> _WORK REQUEST_:
Exclude pictures; retype the lines below from the line containing "822x462 pixels. Task: Uncheck" through the end of the records, both ends kept.

> _AVAILABLE DATA_:
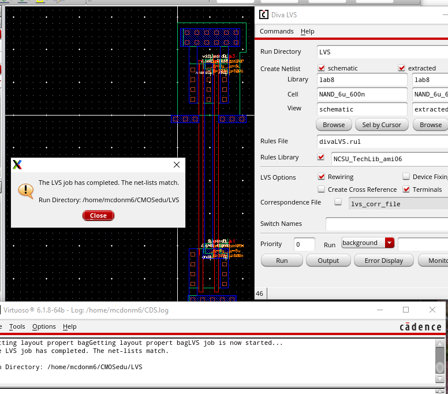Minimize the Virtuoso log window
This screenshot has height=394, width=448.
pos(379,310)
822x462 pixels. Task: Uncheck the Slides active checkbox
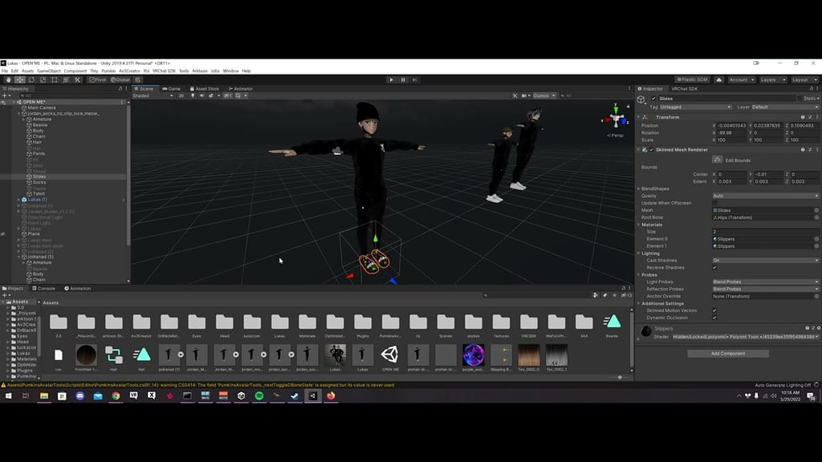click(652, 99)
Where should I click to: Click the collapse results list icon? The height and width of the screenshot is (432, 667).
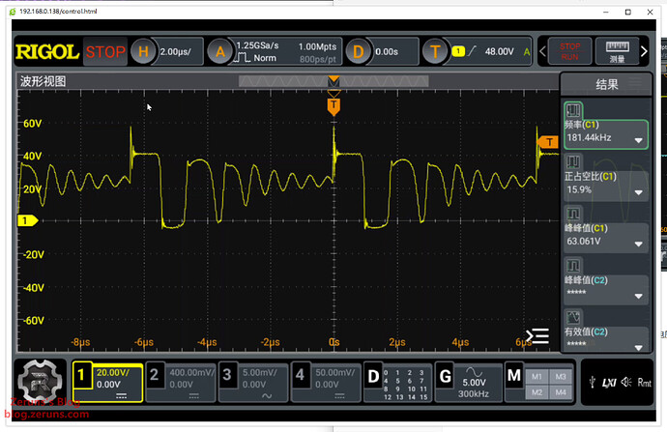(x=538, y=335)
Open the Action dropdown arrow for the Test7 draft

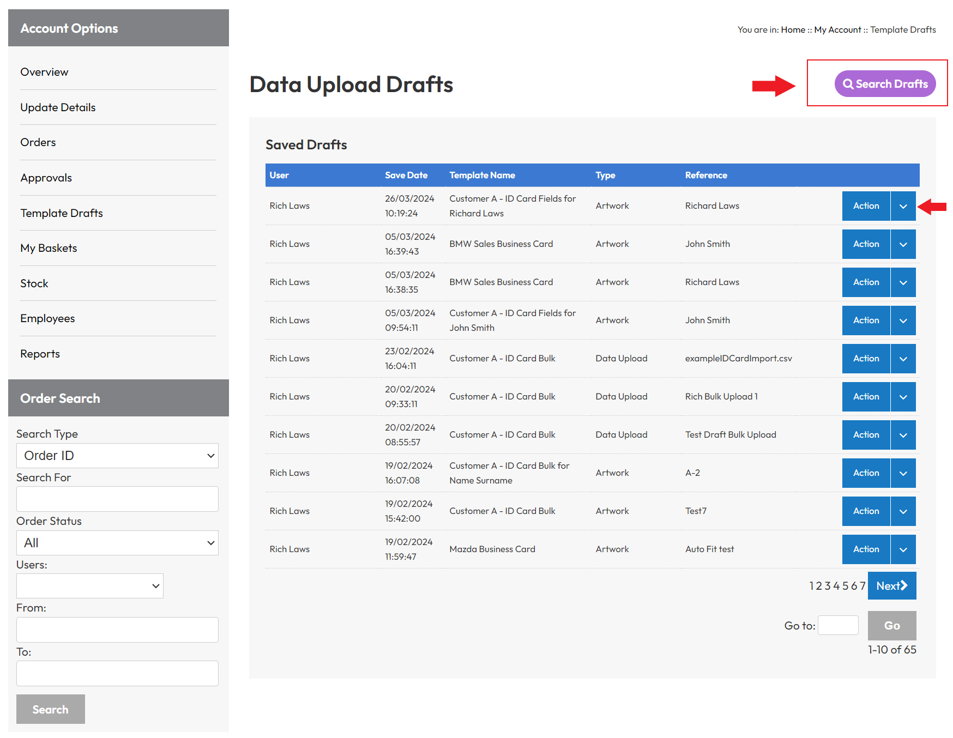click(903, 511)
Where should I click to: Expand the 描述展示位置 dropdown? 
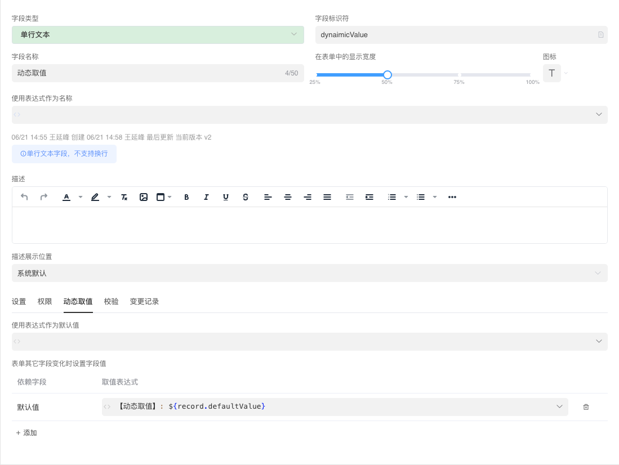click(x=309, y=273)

> _REPLY_:
822x462 pixels. Task: Uncheck the Slides active checkbox
click(652, 99)
Where should I click to: Click the collapse results list icon? The height and width of the screenshot is (432, 667).
(x=538, y=335)
Open the Action dropdown arrow for the Test7 draft

click(903, 511)
Where should I click to: Expand the 描述展示位置 dropdown? 
click(x=309, y=273)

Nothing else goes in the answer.